In Prayer

Tag 3 von 5 • Tageslesung

Andacht

#WennAngriffeKommen


Nehemia setzt sich für Gottes Anliegen ein und erlebt gleichzeitig, dass es kein Selbstläufer ist, sondern er von Widerstand, Bedrohung und Angriffen herausgefordert wird.



Wie geht er damit um?


Ich finde es beeindruckend, wie Gebet und Handeln zusammenkommen. Sie beteten und stellten Tag und Nacht Wachen auf (Vers 3).



Kann das ein gesundes Vorbild für mich sein, dass ich einerseits nicht nur bete und ich andererseits nicht nur in reinen Aktionismus verfalle? Wie wunderbar ist ein Handeln, das umbetet ist bzw. ein Glaube, der nicht im Gebet stecken bleibt, sondern zur Tat wird?



Nehemia handelt sehr weise und strategisch. Er lässt die eine Hälfte seiner Leute weiterbauen und die andere hält ihnen den Rücken frei, indem sie zur Verteidigung bereitsteht (Vers 10).



Außerdem malt er seinen Leuten Gottes Größe und Verheißungen vor Augen: „Gott streitet für euch“ (Vers 8).
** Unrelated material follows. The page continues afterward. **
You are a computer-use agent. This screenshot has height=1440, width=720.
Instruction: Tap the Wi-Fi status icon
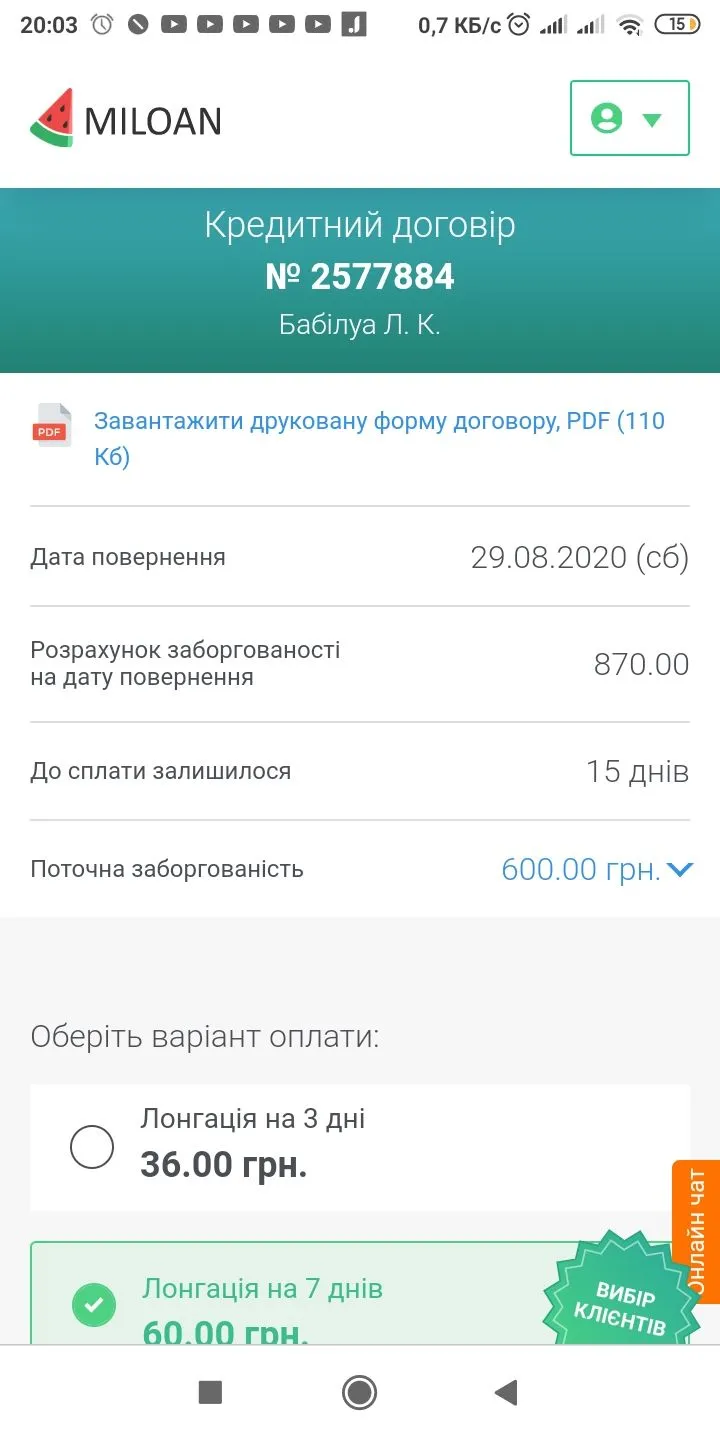(629, 25)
Wenn ich diese Worte in meiner Herausforderung oder Entmutigung höre, kann das enorm stärkend sein. 


Wer sich in Gottes Herzschlag einklinkt und sich in der Gemeinde einsetzt, der darf mit Gottes Handeln, Beistand und Stärke rechnen. Dabei werde ich selbst nicht ausgeklammert. Gott handelt, indem Er mich stark macht. All das werde ich erst im Moment des Angriffs erleben. Es ist daher wichtig, auf Angriffe eingestellt zu sein (Gottes Waffenrüstung zu ergreifen - vgl. Epheser 6,10ff) und gleichzeitig sich nicht vom Bau abhalten zu lassen (Vers 14f).




Gebet


Vater, hilf mir mit Deiner Kraft zu rechnen und gleichzeitig fokussiert auf den Bau zu sein - auf den Bau Deiner Gemeinde. Danke für Deine Majestät und Herrlichkeit; danke, dass ich mit Deiner Kraft rechnen darf. Amen.